I’ve been thinking a lot about the idea of “do the best you can.” It can be a slippery concept—especially when we let anyone else determine what our best consists of. In this spirit, I’ve created for myself the list of rules you can read below. The rules are designed to challenge me while also explicitly acknowledging this tricky little thing called limitation.
Why make rules, Ro? If you’re so into kindness, why put any pressure on yourself at all? For me it’s because when I push ourselves a little, it feels good afterwards. That’s it. I like to feel good, and HAVING DONE contains more feel-good juice than DOING contains feel-bad juice.* I just have to get the levels right.
The rules work for me to the extent that you’re reading these words. I’m writing them unwashed, unkempt, uncensored and largely unedited.👇 But I’m writing them.
Because forging a connection creates a glow. Having done something creative creates a glow. And if you’re anything like me, you’ll do your absolute freaking best while chasing that glow.
*Science, mofos. 🤷🏻♀️
The Rules
If you can, sit at your desk.
If you can’t sit at your desk, sit on a comfy chair.
If you can’t sit, lie down. But open your computer.
Open your document.
Edge up to it: Doing something related, something that gets your mind spinning, counts. But set a timer and when it dings, you have to be in your document.
Make small promises to yourself, e.g., work on it for 15 minutes. Write one sentence.
You will never feel like starting. Start anyway.
A first draft’s only job is to exist. It cannot suck. It can only be.

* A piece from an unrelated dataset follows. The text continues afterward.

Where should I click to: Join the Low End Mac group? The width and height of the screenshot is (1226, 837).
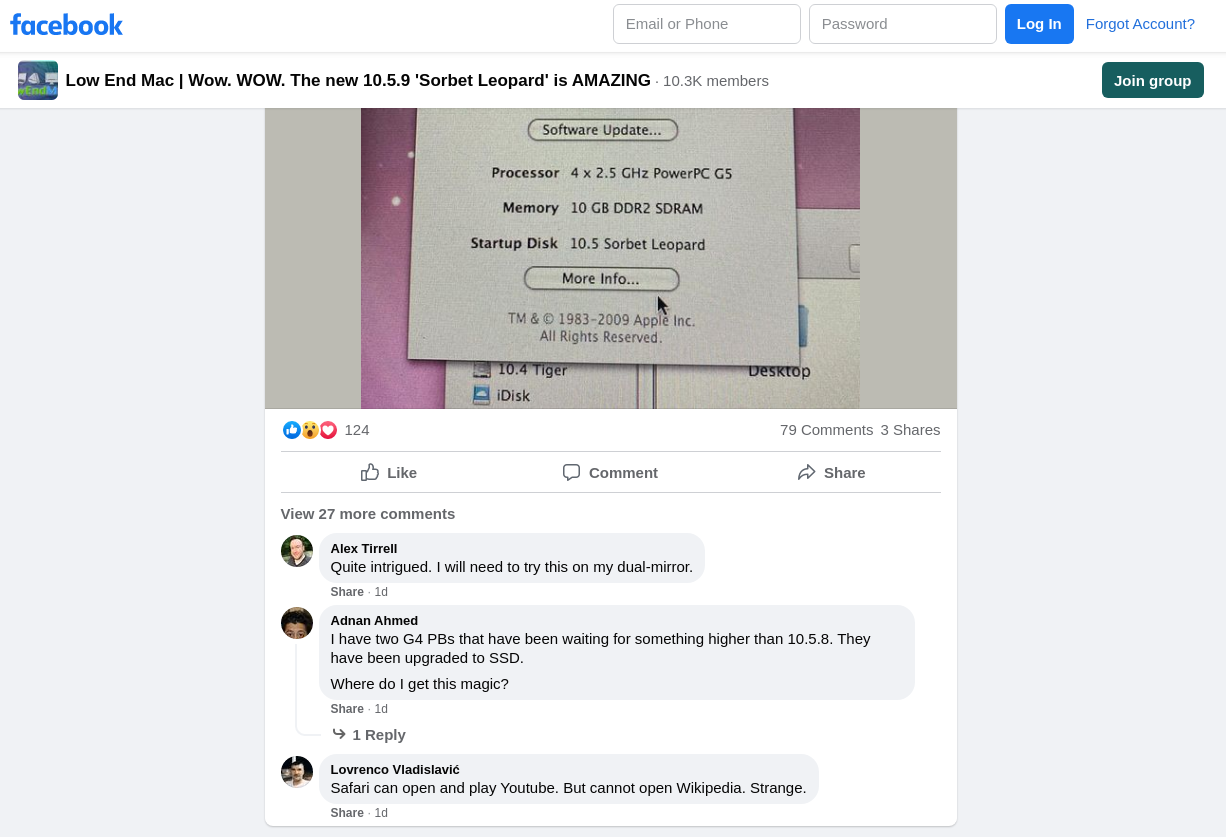point(1153,80)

There are 4000 miles between 0 words written today and 1 word written. Crossing that distance is a huge accomplishment.
Move your fingers so that words flow out of your brain and onto the page.

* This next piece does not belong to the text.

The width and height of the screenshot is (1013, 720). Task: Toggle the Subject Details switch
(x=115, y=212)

(Bonus!) If this is the only Wild Inventure you have this week, share it.
Keep glowing, fireflies. Keep going. x
R
These really *are* kind, and I appreciate that so much. I have read so many of these lists over the years and so often they err on the side of punishment (which is so odd, as we writers can be pretty damn sensitive and must be spoken to nicely, especially by ourselves).
Thank you Ro. I’m adding this to my list of “genuinely helpful lists” (Zadie Smith’s list is also on there, and I recommend giving that a Google). xo
Rule #8 is the my new favorite thing. And I'm writing (!) a SFD, so *thank you*.